BRIEF
In your copy, each record should read exactly as it does below, and no pictures should be present.

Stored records
------------------------------------------------------------------------
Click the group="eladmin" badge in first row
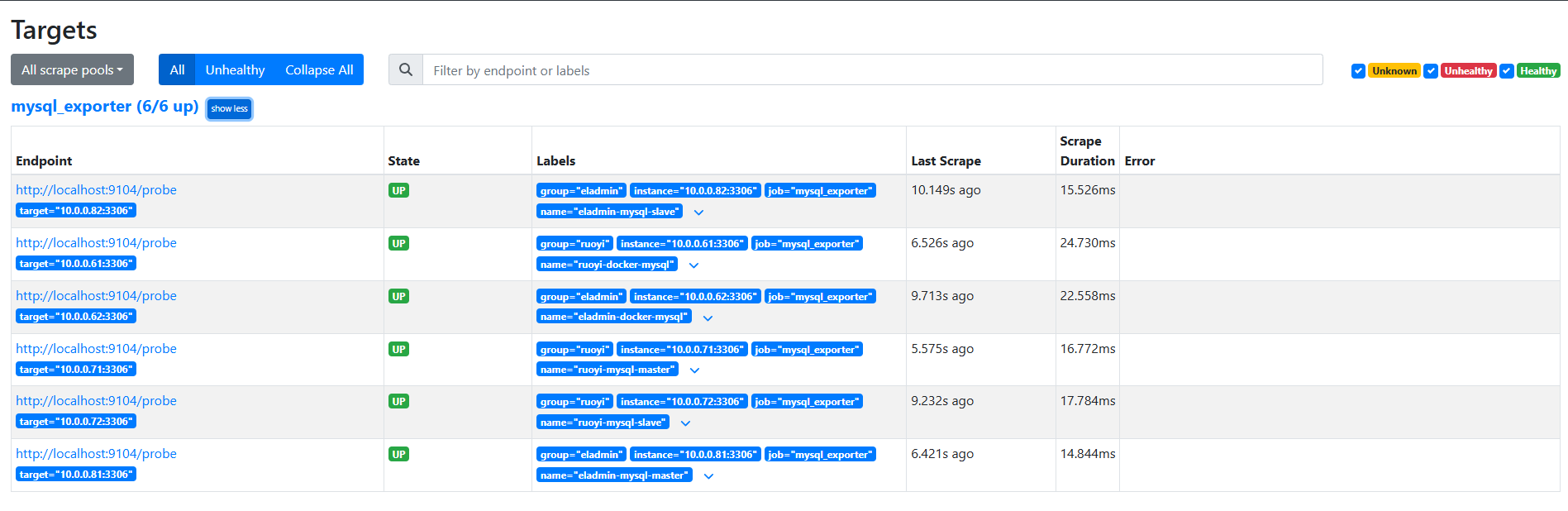[x=580, y=191]
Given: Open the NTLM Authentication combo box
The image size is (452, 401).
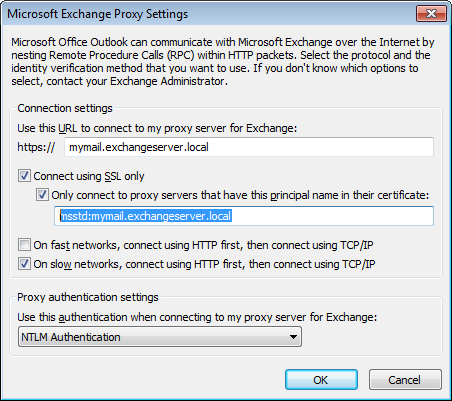Looking at the screenshot, I should 160,337.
------------------------------------------------------------------------
EXERCISE ANSWER
Click the group="eladmin" badge in first row
[x=580, y=191]
Given: Open the NTLM Authentication combo box
The image size is (452, 401).
Looking at the screenshot, I should 160,337.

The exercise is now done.